## Exercise material
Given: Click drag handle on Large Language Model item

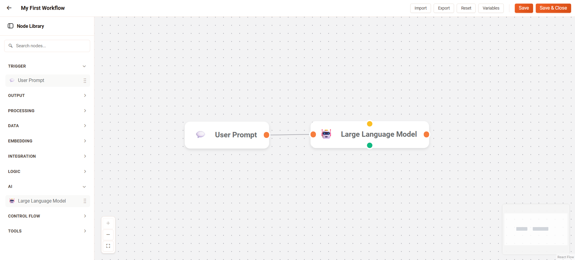Looking at the screenshot, I should (85, 201).
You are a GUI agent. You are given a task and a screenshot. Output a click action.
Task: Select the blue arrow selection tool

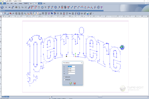point(52,13)
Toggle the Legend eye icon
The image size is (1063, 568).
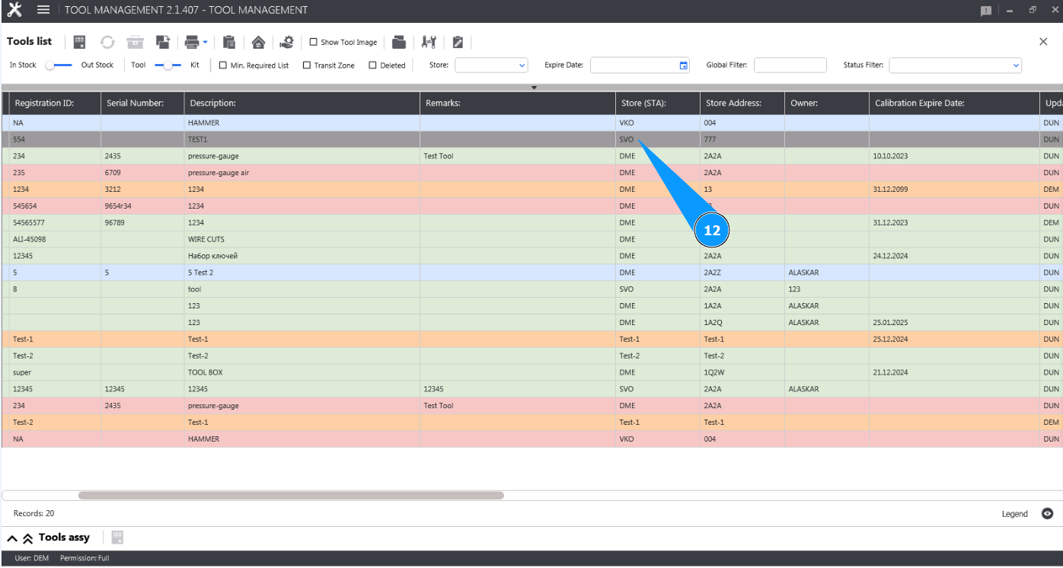(x=1047, y=514)
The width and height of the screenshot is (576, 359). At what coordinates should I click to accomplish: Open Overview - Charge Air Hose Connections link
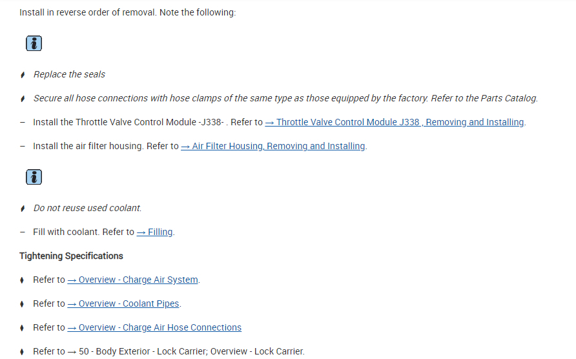[x=154, y=327]
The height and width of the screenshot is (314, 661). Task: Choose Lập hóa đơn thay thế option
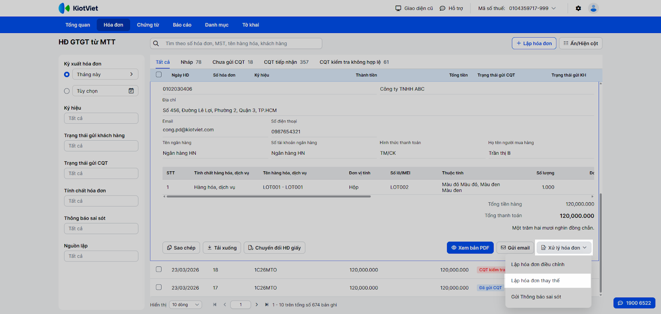(x=535, y=280)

## Work request
Omit the pictures and retype exactly the lines from the one containing "Toggle the Legend eye icon" through the end of the entries above.

## Answer area
Toggle the Legend eye icon
The image size is (1063, 568).
(x=1047, y=514)
The width and height of the screenshot is (576, 359). At what coordinates should I click to accomplish: Open Overview - Charge Air Hose Connections link
[x=154, y=327]
The height and width of the screenshot is (314, 661). Task: Choose Lập hóa đơn thay thế option
(x=535, y=280)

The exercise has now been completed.